Carlsbad, N.M. As we walk through the Department of Energy’s field office in remote Carlsbad, Susana Martinez is explaining the science of nuclear waste management. At the federally managed Waste Isolation Pilot Plant, about 25 miles east of here and more than 2,000 feet below the dusty, barren surface, the government deposits much of its radioactive waste. The repository, Martinez tells me, was built underneath a half-mile-thick salt formation. Carved out of the salt are small rooms ideal for holding the waste safely as it decays. She explains that the salt is nonporous, so none of the radioactive material can seep into the soil above.

“Isn’t that interesting?” says the 52-year-old Martinez.

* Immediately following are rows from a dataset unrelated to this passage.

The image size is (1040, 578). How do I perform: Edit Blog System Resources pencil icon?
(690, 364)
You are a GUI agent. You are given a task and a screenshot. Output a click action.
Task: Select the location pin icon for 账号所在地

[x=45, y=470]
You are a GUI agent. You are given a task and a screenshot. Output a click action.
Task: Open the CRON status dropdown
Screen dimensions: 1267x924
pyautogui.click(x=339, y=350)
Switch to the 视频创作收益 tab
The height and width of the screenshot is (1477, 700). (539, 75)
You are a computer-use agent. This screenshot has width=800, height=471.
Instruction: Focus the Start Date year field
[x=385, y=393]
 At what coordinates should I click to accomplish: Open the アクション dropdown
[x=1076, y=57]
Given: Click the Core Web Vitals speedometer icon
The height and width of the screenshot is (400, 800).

To be honest, it really isn’t, but as the governor of New Mexico, America’s ground zero (so to speak) for nuclear research and energy production, Martinez is more or less required to find such topics interesting. In conversation, she approaches policy issues, from nuclear waste to economic development to education, with earnest curiosity. A self-styled wonk, she’s visibly less comfortable reading to preschoolers at a day-care center in Las Cruces than she is talking afterward with the adults and reporters about child abuse awareness. And she looks mortified when joining the preschoolers in the “Tootie Ta” dance, with lyrics imploring dancers to stick their “bottoms up.”

Martinez likes policy. She’s already been tapped as the policy co-chair of the Republican Governors Association. “It’s my training to follow the evidence,” says the former prosecutor. And like a prosecutor on the offensive, she doesn’t suffer legislative nonsense gladly. During a recent debate over education reform, Martinez caught flak from some Democrats in the statehouse who complained that a renewed focus on reading in elementary schools was an “unfunded mandate.” She looks at me incredulously: “I just said, ‘What does that mean? What do we pay [teachers] to do?’ ”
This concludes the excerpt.